The cloud cast by the Aaron Hernandez tragedy has become menacingly darker.
The life of the 27-year-old which hurtled into a nightmare of murder charges and violence ended last April with the use of a bedsheet in a prison cell.
While the sporting world was shocked at such a brutal ending, little was made about the NFL’s role in his demise.
Questions were rightly posed about the inability of the Patriots to see the warning signs despite the alarm bells shrieking.
Yes, professional athletes are adults but was protecting such a vulnerable, impressionable man who clearly had deep rooted problems a burden too far?
Yet following stunning revelations last week that Hernandez was severely affected by CTE – the degenerative brain condition caused by repeated blows to the head – this story, which the families of the victims thought had reached its conclusion, has suddenly started to move in a new direction.
And for commissioner Roger Goodell and his attempts to brush aside the concussion crisis which is threatening the future of American football, it makes extremely uncomfortable reading.
Medics at Boston University, who have become the leading voices in the battle to heighten awareness of the sport’s dangers, revealed Hernandez was indeed suffering from Stage 3 CTE – a level of damage only seen in ex-players around the 60-year-old mark. No-one this young has ever been affected so badly.
Of course, Hernandez clearly had severe mental issues. He wasted a multi-million dollar contract by gunning down defenseless Odin Lloyd, who was dating his fiancée’s sister, following an argument.
There were other scrapes and gangster-like behaviour. Not the actions of someone whose faculties are fully intact.
So while the debate over whether CTE – which is known to cause unduly aggressive, violent and wild behavioural swings – actually caused him to act so recklessly is a tremendously difficult one to navigate, it’s undeniable that his time in the NFL wreaked havoc with his head.
A recent study found signs of the disease in 110 of 111 NFL players whose brains were inspected.
Not all of them became psychopathic murderers.
In fact, in the similarly tragic cases of Junior Seau and Dave Duerson, the only shots fired were fatally at themselves.
Though who’s to say that it didn’t play any part at all in his shocking demise? His injuries were caused by football so it’s fair to speculate that his death was also linked.
Hernandez’s attorney Jose Baez is certainly playing that card.
He accuses the NFL of hiding the true dangers of the sport.
“Defendants were fully aware of the dangers of exposing NFL players to repeated traumatic head impacts,” Baez said in the lawsuit. “Yet, defendants concealed and misrepresented the risks.”
The concussion timebomb has been ticking for a while – it’s already cost almost $1 billion in lawsuits though President Donald Trump stupidly accused referees of “ruining the game” at the weekend with their clampdown on dangerous challenges – yet could now be ready to explode.
Science is working hard to unearth more harsh truths but isn’t there yet.

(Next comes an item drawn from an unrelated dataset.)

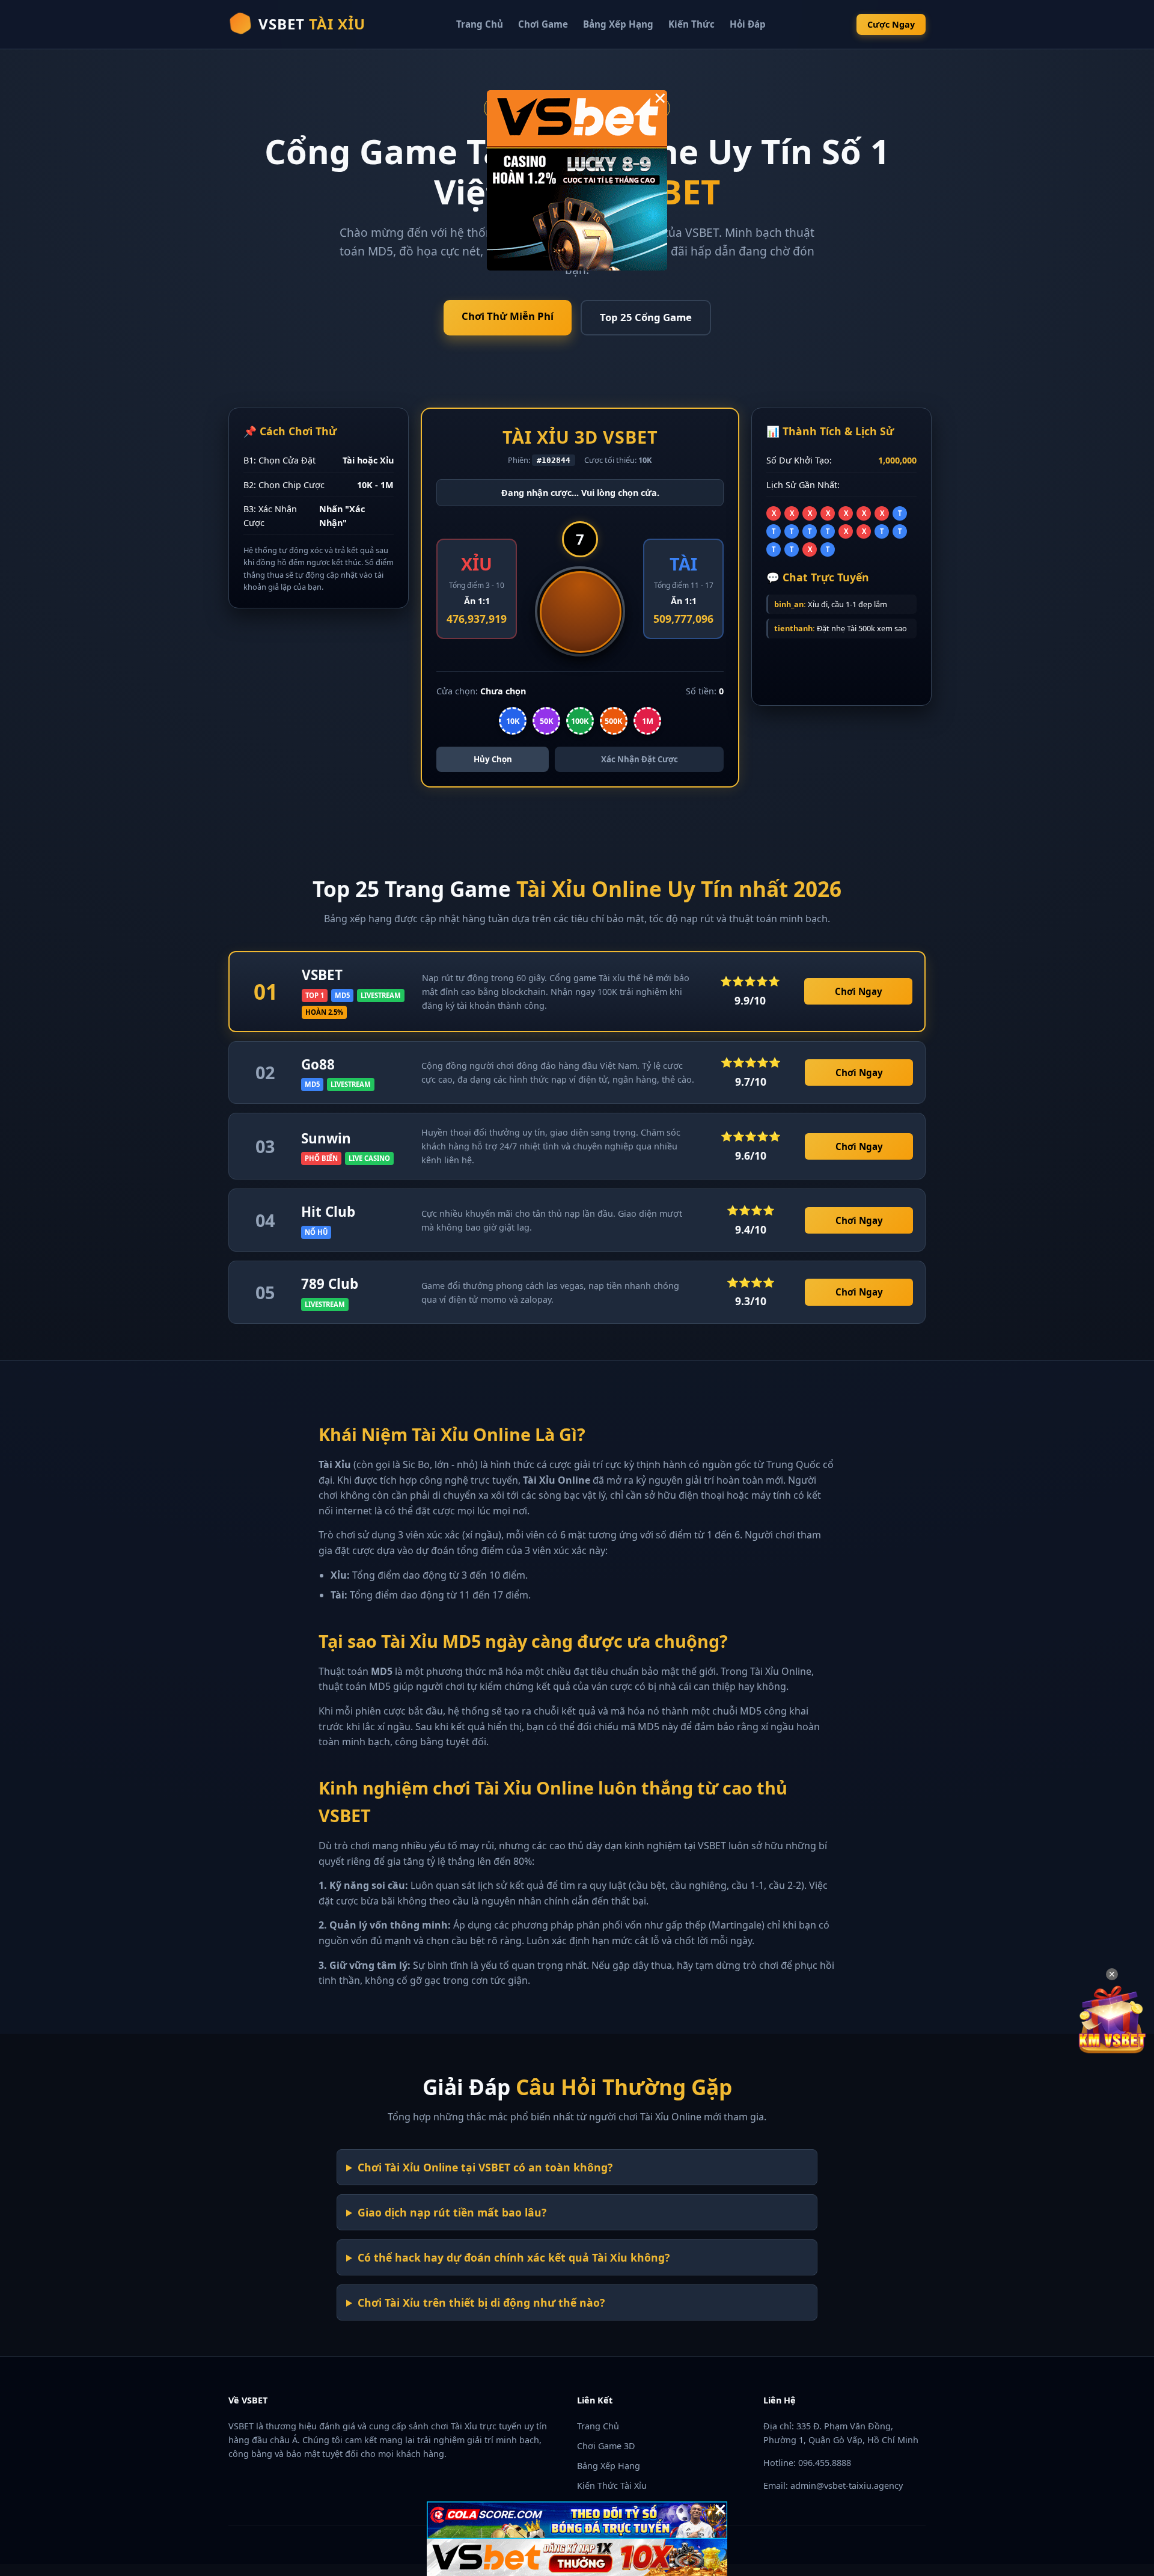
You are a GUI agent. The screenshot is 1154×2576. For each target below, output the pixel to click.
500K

Those in the game will point to those ex-players who are totally fine. They will stress the stats mask the realities. Just like boxers, NFL players know the risks when they sign on the dotted line.
This gruesome new chapter, however, must be the start of more preventative measures.

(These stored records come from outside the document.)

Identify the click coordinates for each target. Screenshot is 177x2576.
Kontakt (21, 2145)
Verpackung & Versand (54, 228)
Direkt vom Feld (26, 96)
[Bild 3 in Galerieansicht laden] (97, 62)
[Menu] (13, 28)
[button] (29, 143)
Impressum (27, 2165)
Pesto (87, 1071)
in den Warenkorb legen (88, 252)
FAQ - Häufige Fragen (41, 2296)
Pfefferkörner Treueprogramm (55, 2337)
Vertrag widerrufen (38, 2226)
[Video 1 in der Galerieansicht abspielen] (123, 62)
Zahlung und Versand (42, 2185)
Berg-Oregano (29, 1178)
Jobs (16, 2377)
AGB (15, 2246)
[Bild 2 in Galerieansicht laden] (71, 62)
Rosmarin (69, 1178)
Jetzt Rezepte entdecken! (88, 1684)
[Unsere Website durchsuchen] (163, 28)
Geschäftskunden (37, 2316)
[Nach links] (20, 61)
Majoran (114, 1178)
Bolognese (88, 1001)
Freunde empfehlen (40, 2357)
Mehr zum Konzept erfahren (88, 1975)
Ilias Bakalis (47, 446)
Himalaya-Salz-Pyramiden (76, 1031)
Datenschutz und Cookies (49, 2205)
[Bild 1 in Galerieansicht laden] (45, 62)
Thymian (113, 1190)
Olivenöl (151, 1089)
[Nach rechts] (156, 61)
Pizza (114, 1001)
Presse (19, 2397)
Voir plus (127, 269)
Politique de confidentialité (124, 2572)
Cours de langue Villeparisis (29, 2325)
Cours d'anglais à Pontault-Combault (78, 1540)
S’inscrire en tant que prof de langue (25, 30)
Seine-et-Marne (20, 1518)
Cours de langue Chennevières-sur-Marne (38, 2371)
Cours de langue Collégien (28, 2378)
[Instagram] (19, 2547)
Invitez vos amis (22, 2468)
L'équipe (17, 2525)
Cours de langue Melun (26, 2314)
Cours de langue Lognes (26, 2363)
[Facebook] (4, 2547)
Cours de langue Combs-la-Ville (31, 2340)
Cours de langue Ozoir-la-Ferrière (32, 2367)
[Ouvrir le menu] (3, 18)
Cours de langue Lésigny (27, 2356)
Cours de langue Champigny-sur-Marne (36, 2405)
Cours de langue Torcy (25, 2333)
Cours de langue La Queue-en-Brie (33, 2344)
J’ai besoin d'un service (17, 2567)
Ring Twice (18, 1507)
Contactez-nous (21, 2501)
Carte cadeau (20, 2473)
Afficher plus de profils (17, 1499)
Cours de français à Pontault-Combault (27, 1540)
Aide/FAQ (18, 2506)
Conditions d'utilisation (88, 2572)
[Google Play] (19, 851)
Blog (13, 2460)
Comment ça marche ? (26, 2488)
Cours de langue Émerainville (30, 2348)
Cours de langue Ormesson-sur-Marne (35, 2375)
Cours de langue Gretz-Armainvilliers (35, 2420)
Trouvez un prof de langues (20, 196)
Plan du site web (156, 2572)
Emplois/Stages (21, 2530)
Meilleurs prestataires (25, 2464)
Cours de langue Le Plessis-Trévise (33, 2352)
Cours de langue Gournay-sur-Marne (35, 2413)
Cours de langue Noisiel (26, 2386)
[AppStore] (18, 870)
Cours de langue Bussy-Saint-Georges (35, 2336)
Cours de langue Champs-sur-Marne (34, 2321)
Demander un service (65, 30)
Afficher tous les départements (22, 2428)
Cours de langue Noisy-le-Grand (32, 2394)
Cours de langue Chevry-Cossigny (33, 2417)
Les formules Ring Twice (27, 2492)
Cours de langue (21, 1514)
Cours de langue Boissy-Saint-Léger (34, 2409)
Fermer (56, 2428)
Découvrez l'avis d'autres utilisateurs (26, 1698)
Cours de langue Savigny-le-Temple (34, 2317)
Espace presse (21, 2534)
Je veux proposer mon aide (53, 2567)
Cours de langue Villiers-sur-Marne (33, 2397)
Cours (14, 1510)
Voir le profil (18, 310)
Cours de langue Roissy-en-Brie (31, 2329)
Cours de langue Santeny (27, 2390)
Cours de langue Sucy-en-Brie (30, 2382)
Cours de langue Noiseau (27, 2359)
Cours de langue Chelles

Better helmets have been introduced. Supposedly safer ways to tackle have also been brought in to not only safeguard today’s stars, but those of tomorrow as well.
The Canadian Football League recently announced full contact practice sessions are to be banned during the season.

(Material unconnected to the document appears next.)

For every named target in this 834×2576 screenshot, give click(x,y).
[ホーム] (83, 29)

The NFL currently have 14 per season which was agreed in the 2011 Collective Bargaining Agreement so don’t expect any major overhaul right now.
The legal battles will continue to rage as will the debates about player safety.
Yet with all these new gruesome details being laid bare, how can the NFL survive without making drastic changes?
The answer, if Goodell is listening, is it surely cannot.